Manuel Furtado de Mendonça, pai de Saturnino. |
Seu
pai, também nascido naquela Vila, em 21 de fevereiro de 1825, ainda muito moço
foi nomeado professor público de instrução primária, função que desempenhou até
1890, quando foi jubilado. Ali mesmo faleceu a 26 de junho de 1910.[viii]

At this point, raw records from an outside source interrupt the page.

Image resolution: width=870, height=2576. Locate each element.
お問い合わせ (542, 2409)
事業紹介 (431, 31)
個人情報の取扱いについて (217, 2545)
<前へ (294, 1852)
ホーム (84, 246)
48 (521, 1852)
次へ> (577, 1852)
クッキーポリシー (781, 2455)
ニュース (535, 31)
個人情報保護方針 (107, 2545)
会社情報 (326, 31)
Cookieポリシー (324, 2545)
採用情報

Sua mãe, também professora primária, lecionou na mesma Vila pelo menos entre
1877 e 1896.[ix]
Eram seus irmãos: José Furtado de Mendonça e Maria José de Mendonça Barros.
No
dia 10 de janeiro de 1893, em São Luiz do Quitunde, casa-se com Hortência
Cavalcante de Albuquerque, filha de Manoel Cavalcanti de Albuquerque e Anna
Maria Cavalcanti de Albuquerque. Desse consórcio, já residindo no Rio de
Janeiro, nasceram quatro filhos: Samuel, Victoriano, Mathilde e Sylvia.
Sua
esposa, entretanto, faleceria a 27 de junho de 1908. Nesse mesmo ano, no
Recife, contrairia novas núpcias com a Srtª Josephina Guilhermina da Silva.
Viúva,
e com duas filhas menores, D. Josephina requereu indenização ao Lloyd, que nunca
foi paga. O Estado brasileiro ofereceu uma pensão, que chegou a ser suspensa
dois anos depois.
Saturnino Furtado de Mendonça é sempre
referido em todas as histórias sobre a participação brasileira na 1ª Guerra Mundial, mas pouco se diz a respeito da sua origem, afinal
aqui ressaltada, para orgulho dos seus conterrâneos de Alagoas e,
especialmente, dos seus patrícios da Barra de Santo Antônio.
__________
Sugestão para o registro de referência:
AMORIM, Etevaldo Alves. COMANDANTE
SATURNINO, UM ALAGOANO NA 1ª GUERRA MUNDIAL. Maceió, janeiro de 2010.
Disponível em: http://www.blogdoetevaldo.blogspot.com.br. Acesso em: dia, mês
e ano.
[i]
Correio da Manhã, RJ, 10 de fevereiro de 1917.
[ii]
Jornal do Comércio, RJ, 9 de dezembro de 1889
[iii]
A Imprensa, RJ, 14 de setembro de 1899.
[iv] O
Estado, SC, 28 de setembro de 1917.
[v]
Gazeta de Notícias, RJ, 29 de outubro de 1917, p. 5.
[vi] Relatórios
do Ministério das Relações Exteriores (RJ) - 1891 a 1928.
[vii]
Jornal Pequeno, Recife-PE, 26/10/2017, p. 2.
[viii]
O Malho, RJ, 3 de setembro de 1910, p. 39.
[ix]
Gutenberg, Maceió-AL, 20 de junho de 1896.